Their families got a call demanding money. And in one case, even though the man’s family left $25,000 in cash in a McDonald’s restroom as directed, he was killed anyway, according to court documents implicating a couple, Leslie Briana Matla and Juan Carlos Montoya Sanchez, in a Tijuana-based kidnapping ring.
Matla, 20, and Montoya Sanchez, 25, were charged in Los Angeles federal court with conspiring to launder money. Matla, who lived in San Bernardino County before moving to Mexico, was arrested last week in San Diego. Montoya Sanchez, a resident of Tijuana, was arrested in San Diego on Sunday. It was unclear Monday if either had retained an attorney.
On March 27, the wife of Salvador Acosta Medina, a U.S. citizen who lived in San Diego, reported him missing. Using her husband’s iCloud account, she had found his most recent location: the Hotel Aqua in the Canón del Padre neighborhood of Tijuana, Sammartino wrote in the affidavit.In an affidavit unsealed Monday, FBI Special Agent Cara A. Sammartino detailed the couple’s alleged involvement in three kidnappings committed in the span of a month.
The day after he was reported missing, Medina called his son and asked him to pay $25,000 to secure his release. At the direction of his father’s abductors, the son gathered the money and left it in a bag in the women’s restroom at a McDonald’s in San Ysidro, the affidavit said. The restaurant is a short walk from the port of entry to Tijuana.
Six minutes after Medina’s son dropped the money, Matla left the restroom wearing a backpack and returned to Mexico on foot, Sammartino wrote, citing closed-circuit television footage.
The next day, Medina’s son received a Whatsapp message from his father’s account, saying he would be released that day, according to the affidavit. Instead, Mexican authorities found his body in Tijuana and Medina’s family identified his remains two days later, Sammartino wrote.
Two weeks later, the sister of Edgar Esteban Guzman reported his kidnapping to the FBI.
Guzman, who lived in Norwalk, was visiting family in Tijuana when he got a phone call, a relative told agents.

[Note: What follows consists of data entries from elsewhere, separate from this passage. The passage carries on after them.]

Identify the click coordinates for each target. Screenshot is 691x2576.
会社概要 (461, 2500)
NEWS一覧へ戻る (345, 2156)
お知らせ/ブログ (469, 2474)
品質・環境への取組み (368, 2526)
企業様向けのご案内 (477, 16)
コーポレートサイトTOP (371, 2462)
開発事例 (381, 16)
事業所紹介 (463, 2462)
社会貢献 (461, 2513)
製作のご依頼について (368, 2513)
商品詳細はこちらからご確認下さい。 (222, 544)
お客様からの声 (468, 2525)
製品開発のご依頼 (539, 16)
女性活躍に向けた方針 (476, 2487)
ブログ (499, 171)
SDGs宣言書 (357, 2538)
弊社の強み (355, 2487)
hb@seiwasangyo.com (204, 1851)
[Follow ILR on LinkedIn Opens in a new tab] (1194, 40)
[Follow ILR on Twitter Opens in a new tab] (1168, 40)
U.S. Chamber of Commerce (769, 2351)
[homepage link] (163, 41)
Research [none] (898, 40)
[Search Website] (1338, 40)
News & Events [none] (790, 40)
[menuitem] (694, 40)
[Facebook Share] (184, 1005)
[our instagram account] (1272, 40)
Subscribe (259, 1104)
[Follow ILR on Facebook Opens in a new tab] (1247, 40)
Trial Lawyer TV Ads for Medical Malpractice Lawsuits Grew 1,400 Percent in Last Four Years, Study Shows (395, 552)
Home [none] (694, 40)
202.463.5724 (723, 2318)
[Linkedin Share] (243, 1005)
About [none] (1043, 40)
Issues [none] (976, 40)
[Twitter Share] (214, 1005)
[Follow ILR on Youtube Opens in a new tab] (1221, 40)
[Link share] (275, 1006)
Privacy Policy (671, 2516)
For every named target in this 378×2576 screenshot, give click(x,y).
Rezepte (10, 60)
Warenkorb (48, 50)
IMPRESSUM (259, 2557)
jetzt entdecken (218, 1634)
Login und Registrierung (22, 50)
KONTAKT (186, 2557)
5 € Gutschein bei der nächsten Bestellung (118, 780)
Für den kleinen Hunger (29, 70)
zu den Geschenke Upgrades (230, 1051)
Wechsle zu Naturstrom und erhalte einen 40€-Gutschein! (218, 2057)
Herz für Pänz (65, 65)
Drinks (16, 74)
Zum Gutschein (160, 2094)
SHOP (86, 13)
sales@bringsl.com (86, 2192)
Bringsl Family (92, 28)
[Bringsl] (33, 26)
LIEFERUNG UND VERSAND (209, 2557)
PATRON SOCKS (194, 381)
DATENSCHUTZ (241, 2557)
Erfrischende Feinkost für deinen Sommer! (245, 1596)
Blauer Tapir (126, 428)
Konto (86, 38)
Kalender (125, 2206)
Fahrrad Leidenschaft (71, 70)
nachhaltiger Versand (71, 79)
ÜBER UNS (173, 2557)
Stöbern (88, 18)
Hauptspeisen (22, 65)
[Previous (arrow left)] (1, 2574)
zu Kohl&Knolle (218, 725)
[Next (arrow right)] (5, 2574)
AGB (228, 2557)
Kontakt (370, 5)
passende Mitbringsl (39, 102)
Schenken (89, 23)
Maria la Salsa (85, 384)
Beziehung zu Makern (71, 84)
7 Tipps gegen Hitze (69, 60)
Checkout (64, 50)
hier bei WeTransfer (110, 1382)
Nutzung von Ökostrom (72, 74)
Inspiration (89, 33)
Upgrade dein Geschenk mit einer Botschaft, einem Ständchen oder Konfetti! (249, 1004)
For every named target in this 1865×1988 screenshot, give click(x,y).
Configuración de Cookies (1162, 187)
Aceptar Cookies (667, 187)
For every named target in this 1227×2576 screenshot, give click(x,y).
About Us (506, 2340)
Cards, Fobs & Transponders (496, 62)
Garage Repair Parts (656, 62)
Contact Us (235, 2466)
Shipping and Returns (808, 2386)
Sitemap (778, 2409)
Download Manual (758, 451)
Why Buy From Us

Once he hung up, Guzman said he’d be gone for a few hours but would be back in time for dinner, Sammartino wrote in the affidavit. He wasn’t.
The next day, Guzman called his mother: He was “in trouble,” he told her, and she needed to ask his boss to pay $25,000 to get him out of it, Sammartino wrote. The next morning, his mother got a Facebook message from Guzman’s account — a picture of his beaten face, the affidavit said. She negotiated the ransom down to $1,000 and her son’s Chevrolet Camaro, Sammartino wrote.
Guzman told his mother to hand over the ransom in the parking lot of a Lowe’s restaurant in Norwalk. A woman — a “pregnant lady” — would be waiting there, he said, according to the affidavit. For reasons left unexplained in the affidavit, the ransom was never delivered. Mexican authorities found Guzman’s body the following day.
His sister used the family computer to access Guzman’s Google account. His final location, in the early morning hours of the day he was found dead, was the Hotel Aqua in Tijuana, Sammartino wrote. In Guzman’s Gmail account, his sister found a receipt for a Western Union wire transfer: $400 sent to a “Juan Carlos Montoya Sanchez,” the affidavit said.
One week later, a taco shop proprietor drove with a friend to the home of an acquaintance, Oscar Bautista Valencia, who had offered to sell him canned goods at a discount, the affidavit said. Due to restrictions from the coronavirus outbreak, his restaurant was low on supplies, the taquero told the FBI. He is identified in the affidavit only by his initials.
When he backed into Valencia’s garage, a man slammed the door shut and a woman came down the stairs, pointing a gun, he told the FBI. Two men beat, bound and blindfolded him and his companion, he said.
At his kidnappers’ direction, the taquero called the mother of his children, who lived in Pasadena, and said he’d killed a family of four while driving drunk and needed to pay $20,000. He said he loved her and their children.
“He was saying goodbye,” he later told the FBI, because he had seen his abductors’ faces and knew they “were going to kill him no matter if a ransom was paid or not.”
She whittled down the ransom payment to $14,000, the affidavit said, and the kidnappers told her to deliver the money that night to a pregnant woman at a Food 4 Less store in Lynwood. In the end, she didn’t hand over the money or go to the drop site, the affidavit said. She didn’t need to.
Twenty minutes before the scheduled drop, a Mexican anti-kidnapping squad notified the FBI they had raided the Hotel Aqua in Tijuana, arrested nine suspected abductors and freed the taquero. A week later, a magistrate judge in Los Angeles authorized warrants for the arrest of Matla and Montoya Sanchez.
“All three incidents appear to be linked based on a common modus operandi, to include common locations used, common phone numbers used to place calls and similar ransom demands,” Sammartino wrote.